__WRITTEN PROBLEM__: Can you give the records below as a numbered list, leaving out blank lines?

>> begin ENTRIES PROVIDED

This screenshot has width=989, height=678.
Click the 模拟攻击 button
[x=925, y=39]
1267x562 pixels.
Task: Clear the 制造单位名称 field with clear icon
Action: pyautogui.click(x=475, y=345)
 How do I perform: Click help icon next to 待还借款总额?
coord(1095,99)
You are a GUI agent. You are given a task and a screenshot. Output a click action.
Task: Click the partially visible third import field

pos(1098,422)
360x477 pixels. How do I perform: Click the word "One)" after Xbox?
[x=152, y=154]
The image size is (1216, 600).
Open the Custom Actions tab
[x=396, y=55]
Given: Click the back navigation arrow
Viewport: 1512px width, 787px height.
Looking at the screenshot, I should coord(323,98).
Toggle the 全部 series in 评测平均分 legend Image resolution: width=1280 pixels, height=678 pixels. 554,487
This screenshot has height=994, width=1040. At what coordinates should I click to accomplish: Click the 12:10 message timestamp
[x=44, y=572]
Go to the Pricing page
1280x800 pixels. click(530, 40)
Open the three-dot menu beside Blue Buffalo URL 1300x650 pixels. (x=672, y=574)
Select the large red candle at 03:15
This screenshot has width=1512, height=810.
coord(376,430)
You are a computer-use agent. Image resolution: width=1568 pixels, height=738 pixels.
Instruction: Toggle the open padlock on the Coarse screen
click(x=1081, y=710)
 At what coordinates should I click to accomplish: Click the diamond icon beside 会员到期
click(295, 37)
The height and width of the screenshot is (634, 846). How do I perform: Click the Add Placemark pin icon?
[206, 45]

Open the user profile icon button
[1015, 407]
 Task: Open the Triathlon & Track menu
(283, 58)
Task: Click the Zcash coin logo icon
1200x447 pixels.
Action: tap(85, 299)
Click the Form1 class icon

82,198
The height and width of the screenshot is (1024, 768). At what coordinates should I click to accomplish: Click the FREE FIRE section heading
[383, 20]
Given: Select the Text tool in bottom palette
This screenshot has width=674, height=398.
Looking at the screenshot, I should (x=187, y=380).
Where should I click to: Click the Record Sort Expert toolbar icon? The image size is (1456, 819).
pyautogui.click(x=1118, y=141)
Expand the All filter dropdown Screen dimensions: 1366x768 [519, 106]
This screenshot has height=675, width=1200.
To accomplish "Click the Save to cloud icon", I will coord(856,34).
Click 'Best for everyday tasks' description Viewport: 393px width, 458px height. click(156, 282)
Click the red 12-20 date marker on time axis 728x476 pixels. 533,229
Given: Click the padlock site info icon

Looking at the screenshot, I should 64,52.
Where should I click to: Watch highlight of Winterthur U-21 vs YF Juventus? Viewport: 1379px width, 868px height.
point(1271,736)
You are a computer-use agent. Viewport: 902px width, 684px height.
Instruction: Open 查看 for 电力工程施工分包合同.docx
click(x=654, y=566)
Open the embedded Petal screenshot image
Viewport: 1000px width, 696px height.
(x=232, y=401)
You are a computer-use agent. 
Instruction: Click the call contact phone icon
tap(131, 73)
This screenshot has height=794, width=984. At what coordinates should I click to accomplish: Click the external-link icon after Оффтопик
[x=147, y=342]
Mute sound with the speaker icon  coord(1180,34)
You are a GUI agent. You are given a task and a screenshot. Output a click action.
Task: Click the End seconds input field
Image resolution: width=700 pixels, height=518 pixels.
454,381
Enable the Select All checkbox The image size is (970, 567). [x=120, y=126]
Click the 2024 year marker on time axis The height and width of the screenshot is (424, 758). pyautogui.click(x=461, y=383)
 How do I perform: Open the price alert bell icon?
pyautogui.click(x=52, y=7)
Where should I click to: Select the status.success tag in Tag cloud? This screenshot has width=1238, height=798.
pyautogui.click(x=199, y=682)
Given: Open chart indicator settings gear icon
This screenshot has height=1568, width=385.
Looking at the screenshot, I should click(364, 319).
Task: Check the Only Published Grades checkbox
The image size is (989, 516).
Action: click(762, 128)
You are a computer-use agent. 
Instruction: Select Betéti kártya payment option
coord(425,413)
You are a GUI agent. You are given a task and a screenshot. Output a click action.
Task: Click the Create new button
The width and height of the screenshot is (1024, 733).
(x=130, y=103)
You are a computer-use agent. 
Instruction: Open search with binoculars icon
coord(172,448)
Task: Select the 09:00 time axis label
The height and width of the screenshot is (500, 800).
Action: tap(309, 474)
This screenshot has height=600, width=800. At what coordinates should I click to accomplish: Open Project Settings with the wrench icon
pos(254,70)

>> end ENTRIES PROVIDED

__COMPLETED TASK__:
1. This screenshot has width=989, height=678.
2. Click the 模拟攻击 button
3. [x=925, y=39]
4. 1267x562 pixels.
5. Task: Clear the 制造单位名称 field with clear icon
6. Action: pyautogui.click(x=475, y=345)
7.  How do I perform: Click help icon next to 待还借款总额?
8. coord(1095,99)
9. You are a GUI agent. You are given a task and a screenshot. Output a click action.
10. Task: Click the partially visible third import field
11. pos(1098,422)
12. 360x477 pixels. How do I perform: Click the word "One)" after Xbox?
13. [x=152, y=154]
14. The image size is (1216, 600).
15. Open the Custom Actions tab
16. [x=396, y=55]
17. Given: Click the back navigation arrow
18. Viewport: 1512px width, 787px height.
19. Looking at the screenshot, I should coord(323,98).
20. Toggle the 全部 series in 评测平均分 legend Image resolution: width=1280 pixels, height=678 pixels. 554,487
21. This screenshot has height=994, width=1040. At what coordinates should I click to accomplish: Click the 12:10 message timestamp
22. [x=44, y=572]
23. Go to the Pricing page
24. 1280x800 pixels. click(530, 40)
25. Open the three-dot menu beside Blue Buffalo URL 1300x650 pixels. (x=672, y=574)
26. Select the large red candle at 03:15
27. This screenshot has width=1512, height=810.
28. coord(376,430)
29. You are a computer-use agent. Image resolution: width=1568 pixels, height=738 pixels.
30. Instruction: Toggle the open padlock on the Coarse screen
31. click(x=1081, y=710)
32.  At what coordinates should I click to accomplish: Click the diamond icon beside 会员到期
33. click(295, 37)
34. The height and width of the screenshot is (634, 846). How do I perform: Click the Add Placemark pin icon?
35. [206, 45]
36. Open the user profile icon button
37. [1015, 407]
38.  Task: Open the Triathlon & Track menu
39. (283, 58)
40. Task: Click the Zcash coin logo icon
41. 1200x447 pixels.
42. Action: tap(85, 299)
43. Click the Form1 class icon
44. 82,198
45. The height and width of the screenshot is (1024, 768). At what coordinates should I click to accomplish: Click the FREE FIRE section heading
46. [383, 20]
47. Given: Select the Text tool in bottom palette
48. This screenshot has width=674, height=398.
49. Looking at the screenshot, I should (x=187, y=380).
50. Where should I click to: Click the Record Sort Expert toolbar icon? The image size is (1456, 819).
51. pyautogui.click(x=1118, y=141)
52. Expand the All filter dropdown Screen dimensions: 1366x768 [519, 106]
53. This screenshot has height=675, width=1200.
54. To accomplish "Click the Save to cloud icon", I will coord(856,34).
55. Click 'Best for everyday tasks' description Viewport: 393px width, 458px height. click(156, 282)
56. Click the red 12-20 date marker on time axis 728x476 pixels. 533,229
57. Given: Click the padlock site info icon
58. Looking at the screenshot, I should 64,52.
59. Where should I click to: Watch highlight of Winterthur U-21 vs YF Juventus? Viewport: 1379px width, 868px height.
60. point(1271,736)
61. You are a computer-use agent. Viewport: 902px width, 684px height.
62. Instruction: Open 查看 for 电力工程施工分包合同.docx
63. click(x=654, y=566)
64. Open the embedded Petal screenshot image
65. Viewport: 1000px width, 696px height.
66. (x=232, y=401)
67. You are a computer-use agent. 
68. Instruction: Click the call contact phone icon
69. tap(131, 73)
70. This screenshot has height=794, width=984. At what coordinates should I click to accomplish: Click the external-link icon after Оффтопик
71. [x=147, y=342]
72. Mute sound with the speaker icon  coord(1180,34)
73. You are a GUI agent. You are given a task and a screenshot. Output a click action.
74. Task: Click the End seconds input field
75. Image resolution: width=700 pixels, height=518 pixels.
76. 454,381
77. Enable the Select All checkbox The image size is (970, 567). [x=120, y=126]
78. Click the 2024 year marker on time axis The height and width of the screenshot is (424, 758). pyautogui.click(x=461, y=383)
79.  How do I perform: Open the price alert bell icon?
80. pyautogui.click(x=52, y=7)
81. Where should I click to: Select the status.success tag in Tag cloud? This screenshot has width=1238, height=798.
82. pyautogui.click(x=199, y=682)
83. Given: Open chart indicator settings gear icon
84. This screenshot has height=1568, width=385.
85. Looking at the screenshot, I should click(364, 319).
86. Task: Check the Only Published Grades checkbox
87. The image size is (989, 516).
88. Action: click(762, 128)
89. You are a computer-use agent. 
90. Instruction: Select Betéti kártya payment option
91. coord(425,413)
92. You are a GUI agent. You are given a task and a screenshot. Output a click action.
93. Task: Click the Create new button
94. The width and height of the screenshot is (1024, 733).
95. (x=130, y=103)
96. You are a computer-use agent. 
97. Instruction: Open search with binoculars icon
98. coord(172,448)
99. Task: Select the 09:00 time axis label
100. The height and width of the screenshot is (500, 800).
101. Action: tap(309, 474)
102. This screenshot has height=600, width=800. At what coordinates should I click to accomplish: Open Project Settings with the wrench icon
103. pos(254,70)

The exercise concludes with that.